Stolen helmet resurfaces – at Carnaval celebrations next weekend

The Cotofenesti helmet. Photo: Drents Museum

Police are still looking for the priceless helmet stolen at the Drents Museum in Assen in January but Carnaval fans have struck gold at a costume shop in Beverwijk.

The heist has provided inspiration for next weekend’s Carnaval celebrations, with the Cotofenesti helmet expected to pop up on the heads of some of the revellers.

“My husband and I were trying to come up with an original idea for Carnaval and first we thought of making the helmet from cardboard,” owner Astrid de Jong told RTL Nieuws . “But then this man came into the shop with a plastic helmet under his arm and asked it we wanted to rent it out or buy it,” she said.

It turned out the helmet had been 3D printed, De Jong said and following a report in a local newspaper requests for the helmet started pouring in. “It takes 16 hours to print one. We have sold 12 and there’s a couple still in the pipeline but Carnaval starts this weekend so that’s the lot,” she said.
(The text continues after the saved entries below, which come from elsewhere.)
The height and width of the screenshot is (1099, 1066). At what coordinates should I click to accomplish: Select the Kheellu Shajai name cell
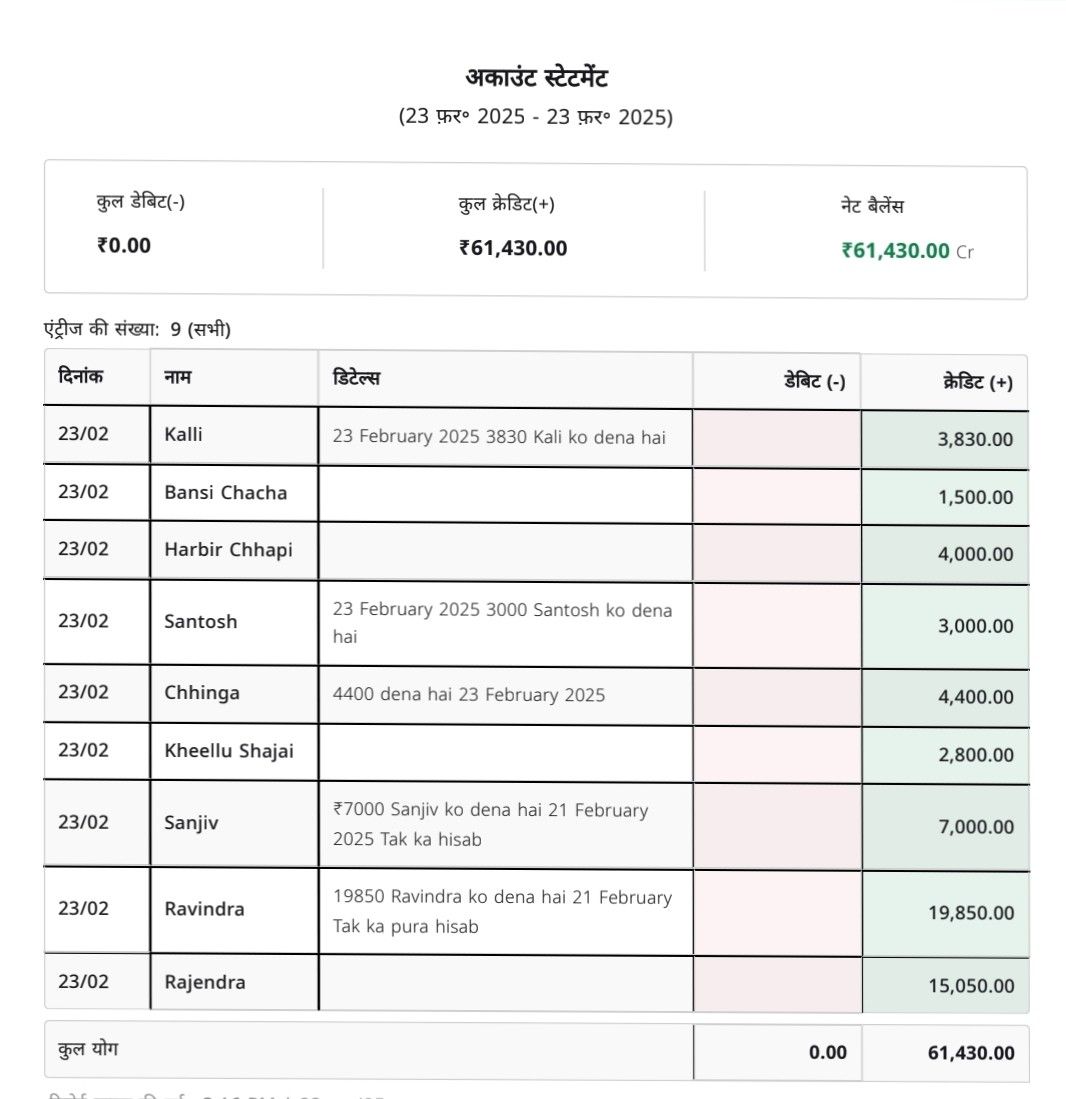229,751
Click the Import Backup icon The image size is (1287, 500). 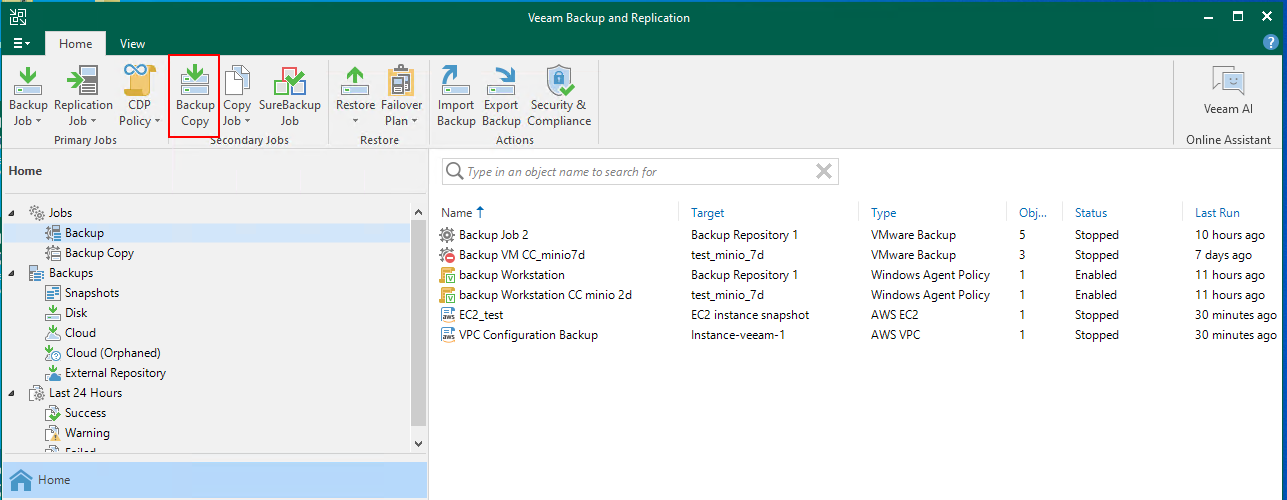(x=456, y=96)
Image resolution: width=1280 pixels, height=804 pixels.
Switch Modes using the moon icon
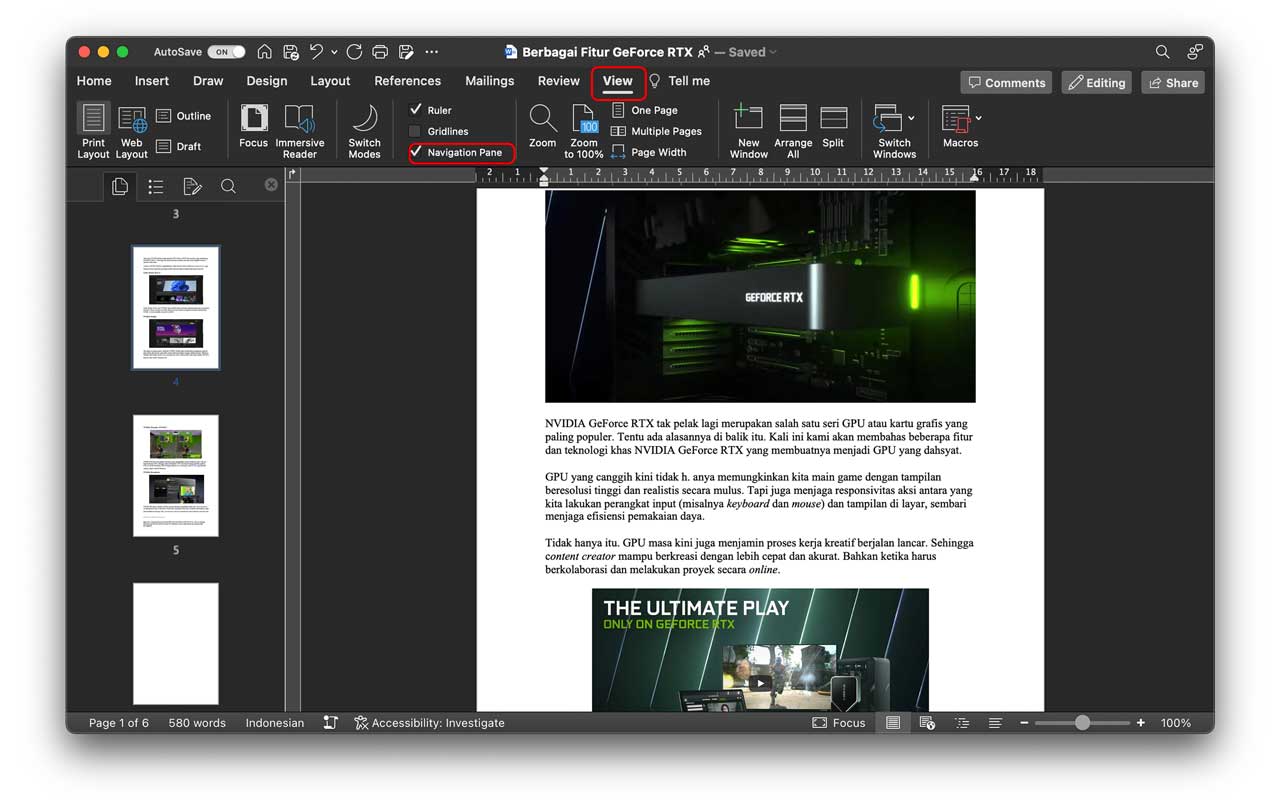[x=364, y=130]
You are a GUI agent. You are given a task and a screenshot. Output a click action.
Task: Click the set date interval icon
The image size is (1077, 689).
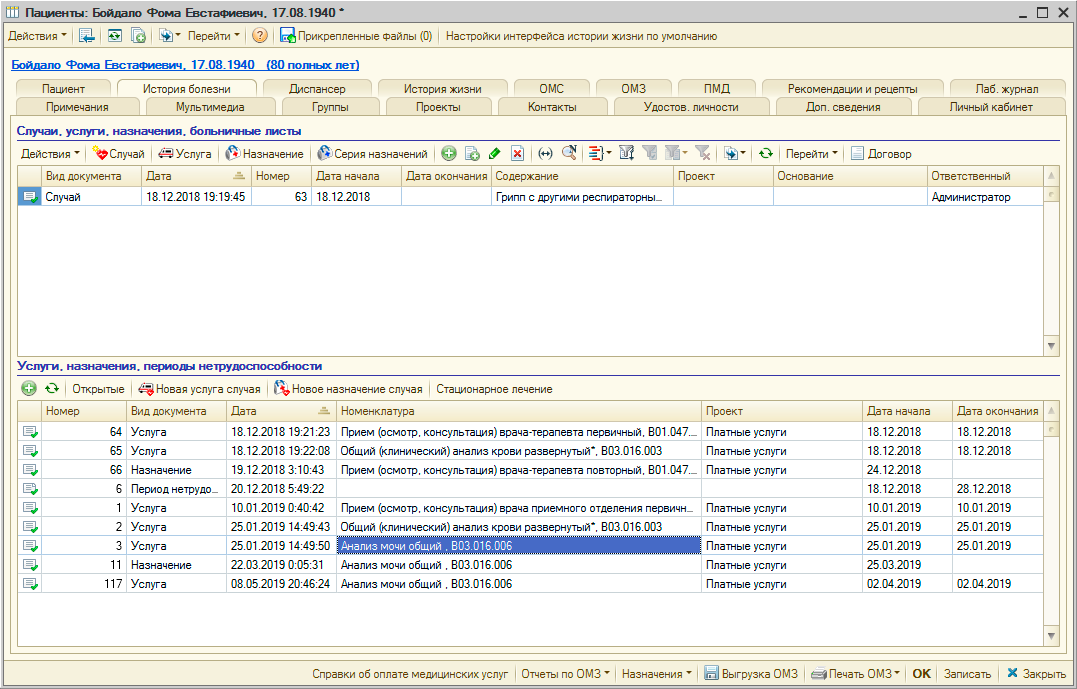(x=545, y=154)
De Jong said the plastic replica is not meant as an insult. “I can imagine that the theft of the helmet is a sad and serious thing for some people but our helmet is just a harmless joke,” she said.

The heist at the museum will be one of many newsworthy issues coming in for a bit of ribbing at this year’s Carnaval, which kicks off on March 1 and ends in a sea of empty beer cans on the following Tuesday. Celebrations are concentrated mainly “below the big rivers” in Noord Brabant and Limburg but towns and cities in the north also participate.

The Dutch tradition is particularly anarchic and increasingly secular and satirical. Towns and cities change their names – Den Bosch becomes Oeteldonk; Bergen op Zoom Krabbegat and Tilburg Kruikenstad.

Each town or village also appoint their own Prince Carnaval, and these days increasingly a Princess Carnaval. On the opening day of the celebrations they are ceremoniously handed over the keys to the town by the mayor. For the next three or four days they are nominally in charge.